Very good reminders that terms, especially foreign ones, often take on meanings that are the opposite of their original definitions and that is sometimes due to sound correspondence. E.g., Nimrod was not an idiot or a screw-up and calling someone a nimrod is only an insult because it sounds like one. As for hoi polloi, I’ll bet you are right about the sound correspondence to hoity toity.
Also, the article issue is very salient. At what point should a reasonably educated English-speaker be expected to know what a foreign word actually means in that language, or at what point does the literal meaning in the language of origination become irrelevant because the term has been completely naturalized as English.

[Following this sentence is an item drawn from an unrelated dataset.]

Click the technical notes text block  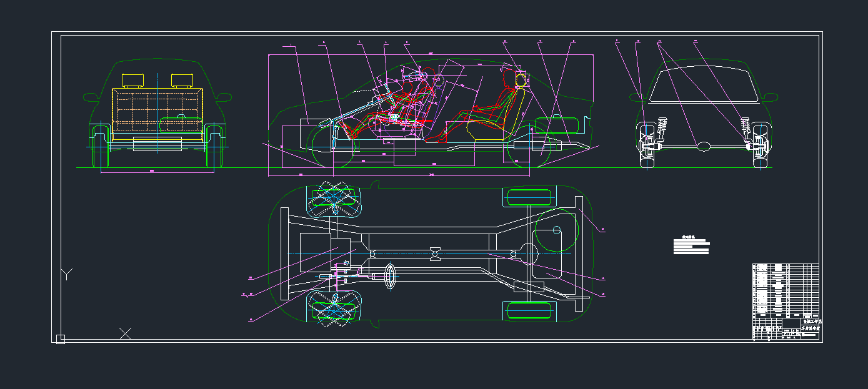(x=691, y=245)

We expect people to know not to say “and et cetera.” But would be expect anyone short of a classicist to know that the Greek hoi includes the article? In the American west, most people know that rio means river, yet referring to the Rio Grande River is considered fine by some because in English Rio Grande has been absorbed as the name of the river, without any “internal” meaning, for a long time. Others disagree, but I think the argument holds that the river has been in the US for far long enough to have been Anglicized by Anglophones. The Algonquin word (roughly) connecticut includes the term river. I’ve never heard anyone complain that the Connecticut River is redundant. Likewise the River Avon. Avon by itself means “river” in British/Welsh, so River River. Algebra, cited in the article, is another good example. From just a “sound” reading, saying, “This is our punishment for associating with hoi polloi” does come across funny in a non-Stooge way.
Lisa Jey Davis
I assume the confusion stems from the slang term hoity toity which does refer to the elite.
Lisa Jey Davis
Ha! Just saw you said that further down in the piece, although my auto correct did not offer to spell it hoiti toiti! Lol
I enjoyed your post on hoi polloi immensely. My parents, first generation Irish from New York, used this term to mean snooty, rich people. And I’m sure it had to do with the similarity to hoity toity–another expression they were fond of using. Both expressions, by the way, sounded great with a real, old-fashioned New York accent.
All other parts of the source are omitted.